Saturday

Bob Mehr: Sheep in Wolf's Clothing

How a high school teacher from Skokie passed for cantankerous guitar genius John Fahey.

Last year Fantasy Records released The Best of John Fahey Vol. 2: 1963-1983, positioning it as an overdue follow-up to a Fahey best-of from 1977. Fahey, the founding father of the "American primitive"steel-stringed acoustic guitar style, had died in 2001, but the label, with access to his enormous archive of tapes, included three unreleased tracks: two rerecordings of Fahey classics from the early 60s and an original called "Tuff" that no one had heard before. But it's not Fahey playing on those tracks, and "Tuff" isn't his song. All three are the work of Charlie Schmidt, a 42-year-old high school teacher who lives in Skokie.

A friend and sometime student of the innovative guitarist, Schmidt recorded the material in 1993 as part of a prank Fahey hoped to play on Shanachie, his label at the time. Fahey had a history of "sowing confusion and blurring attribution," as Schmidt puts it -- he credited a performance on one of his records to a mentor he'd invented for himself, an old black undertaker named Blind Joe Death, and in his liner notes he parodied the mythmaking impulse of folk revivalists, claiming to have made his first guitar from a baby's coffin. But he never got the chance to pass Schmidt's tapes off as his own, and they collected dust for a decade -- until the producers of last year's compilation, fooled by the exactitude of Schmidt's Fahey impression, took the bait. (Schmidt has sorted things out with Fahey's music publisher and informed Fantasy of the mistake, but the label has yet to respond.)

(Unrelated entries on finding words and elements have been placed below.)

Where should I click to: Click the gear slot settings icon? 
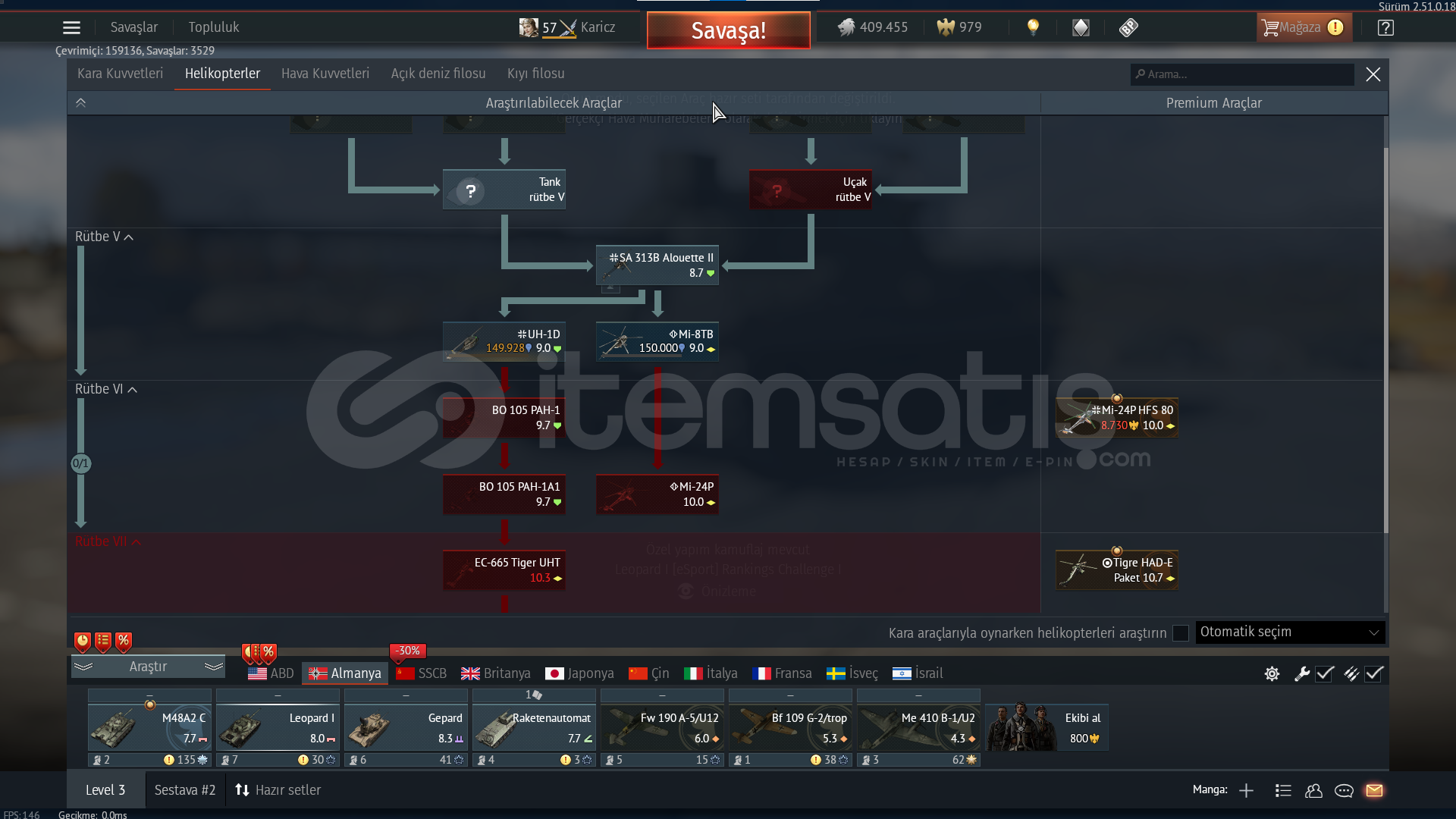[1272, 673]
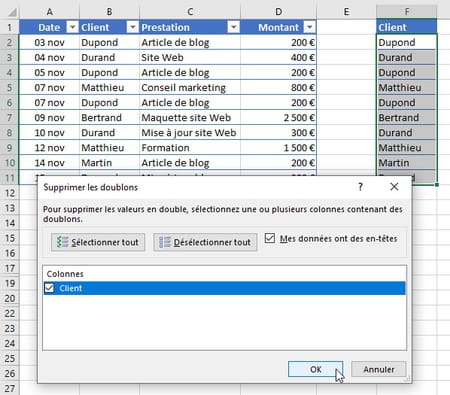Screen dimensions: 450x395
Task: Uncheck Mes données ont des en-têtes
Action: click(270, 238)
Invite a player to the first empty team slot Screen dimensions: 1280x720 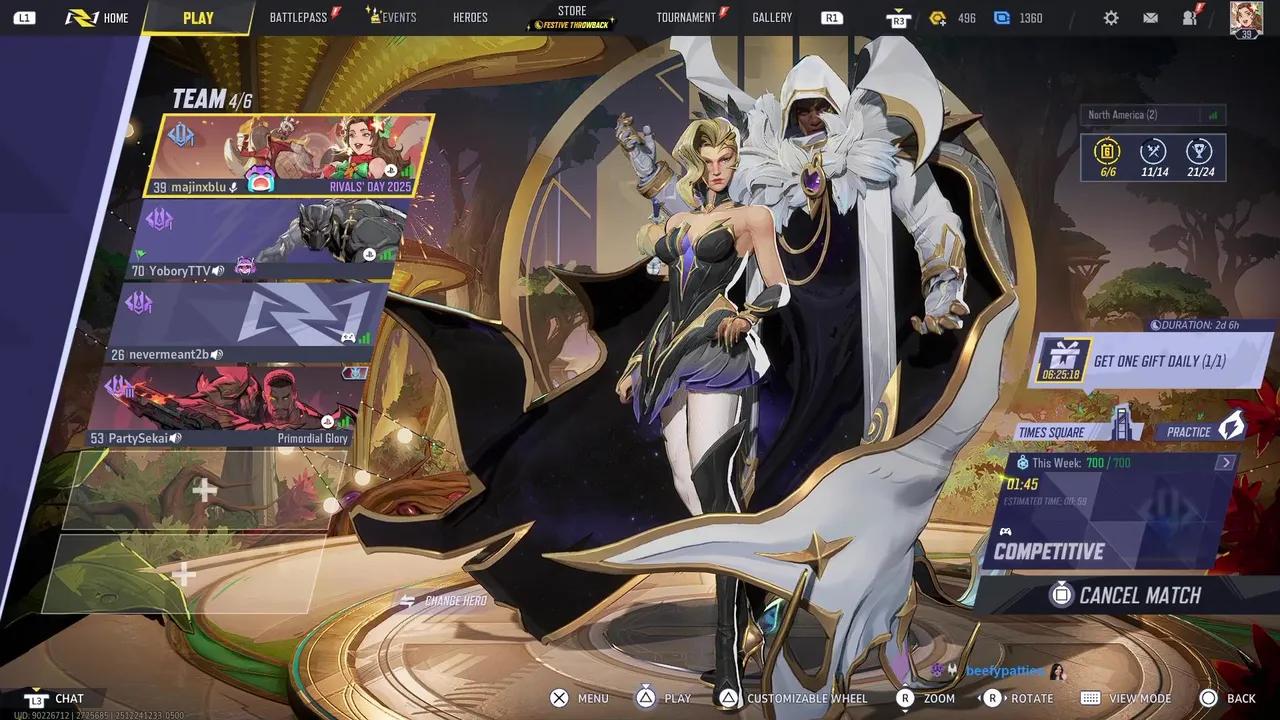204,490
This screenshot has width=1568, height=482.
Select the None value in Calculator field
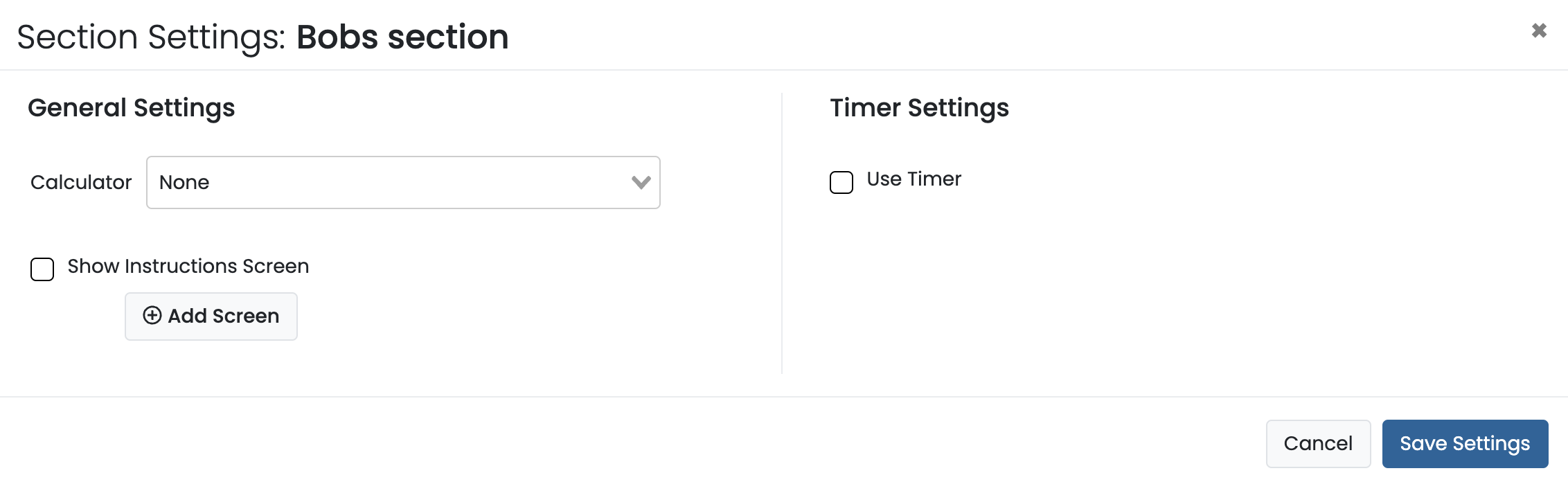tap(184, 183)
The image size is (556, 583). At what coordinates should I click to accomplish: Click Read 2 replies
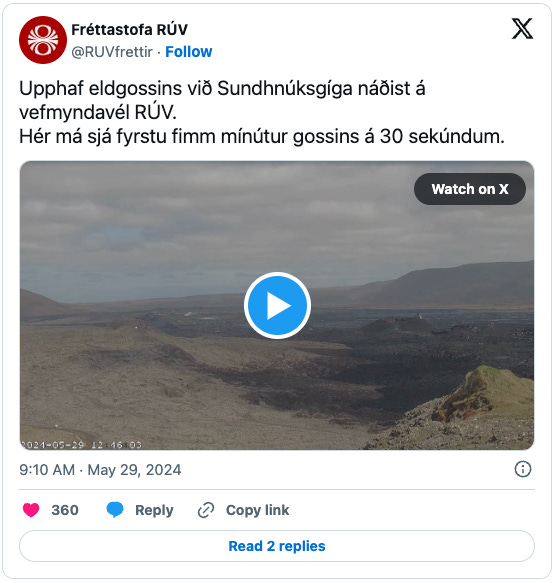pos(277,546)
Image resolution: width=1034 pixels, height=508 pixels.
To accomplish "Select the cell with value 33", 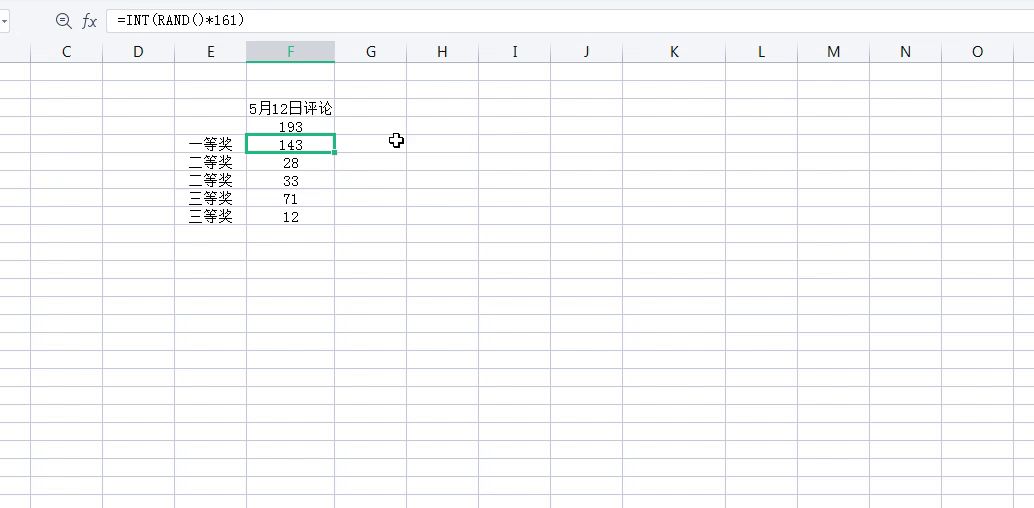I will click(290, 181).
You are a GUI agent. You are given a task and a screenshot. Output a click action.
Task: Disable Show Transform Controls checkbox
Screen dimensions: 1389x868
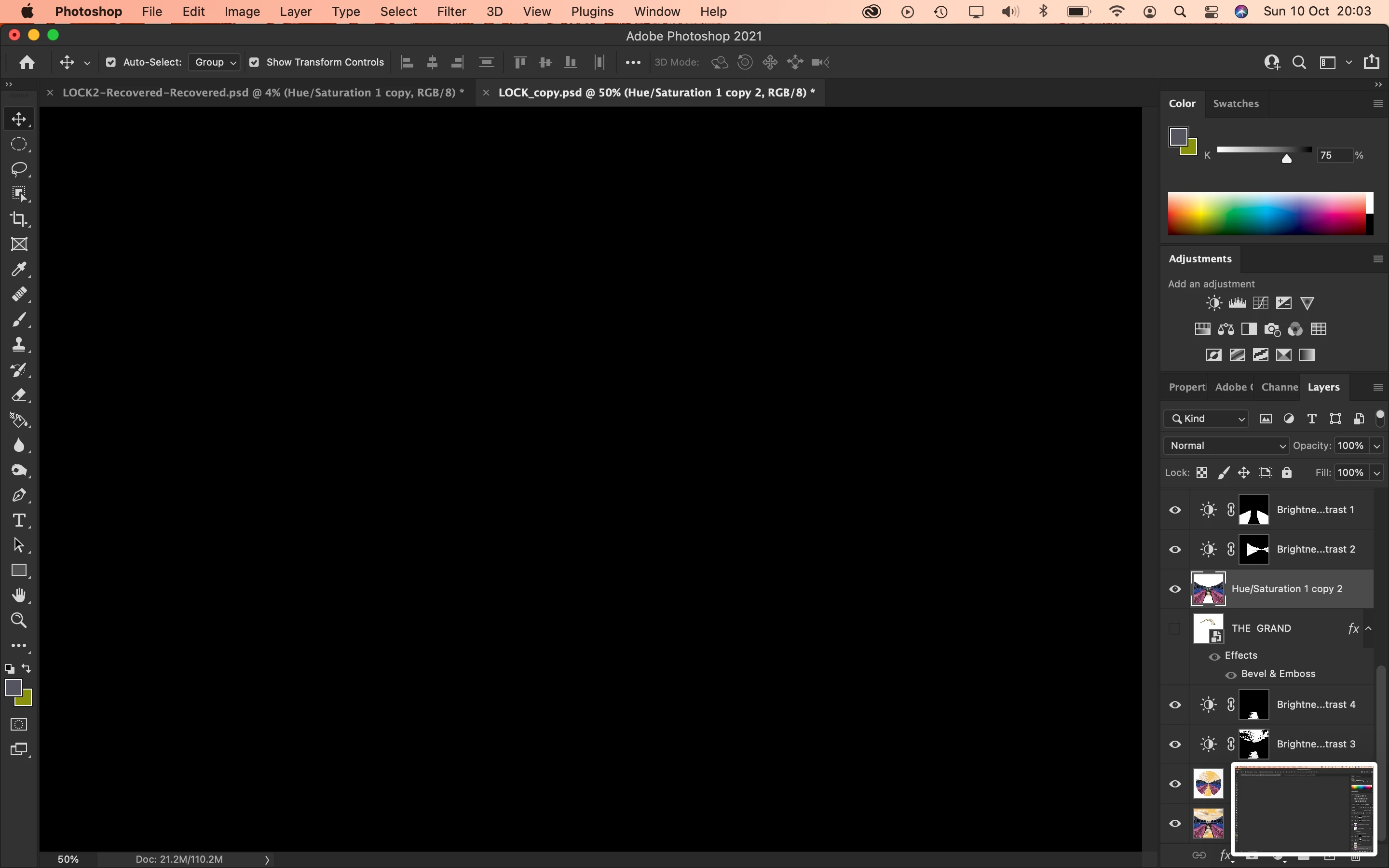click(x=254, y=63)
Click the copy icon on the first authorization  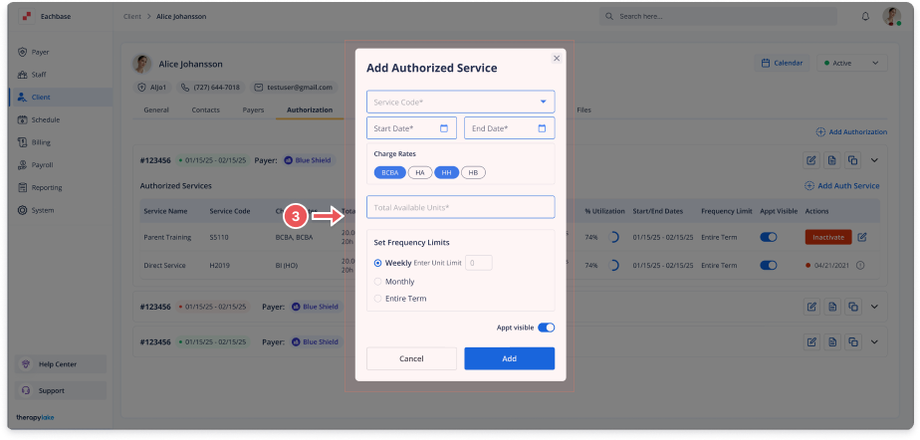click(x=853, y=160)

A third Fahey cover from the same session and a new version of "Tuff" -- under its proper title, "The Hyattsville Anti-Inertia Dance" -- appear on Schmidt's own debut album, Xanthe Terra, released in June by the Portland label Strange Attractors Audio House. Schmidt has spent most of his life as a closet musician -- he's played publicly only a handful of times since taking up the guitar at age six, and had never been in a studio before Fahey invited him to record -- but the release of the Fantasy disc started wheels turning for him. "My whole experience has been fairly unusual," he says. "I mean, I was someone who learned to play Fahey in my bedroom as a kid."

Schmidt encountered Fahey's music while in high school in Minnesota in the late 70s. "It took me about six months to be totally smitten," he says. "It transformed me, though." He met his idol during his freshman year at Gustavus Adolphus College, backstage at a show in Minneapolis. "My ruse was to offer to change his strings between songs," he says. "So I just went and introduced myself. I was really anxious around him. He was a very peculiar guy to be around. Made me nervous as hell."

Schmidt moved to the Chicago area in 1985 and kept in touch with Fahey. "I met him backstage like that nine or ten times over the years," he says. "Then he played in the Abbey Pub in late 1992. We hung out afterward and he seemed to be a little more approachable than usual. Much later he told me the reason was that I had passed all the tests."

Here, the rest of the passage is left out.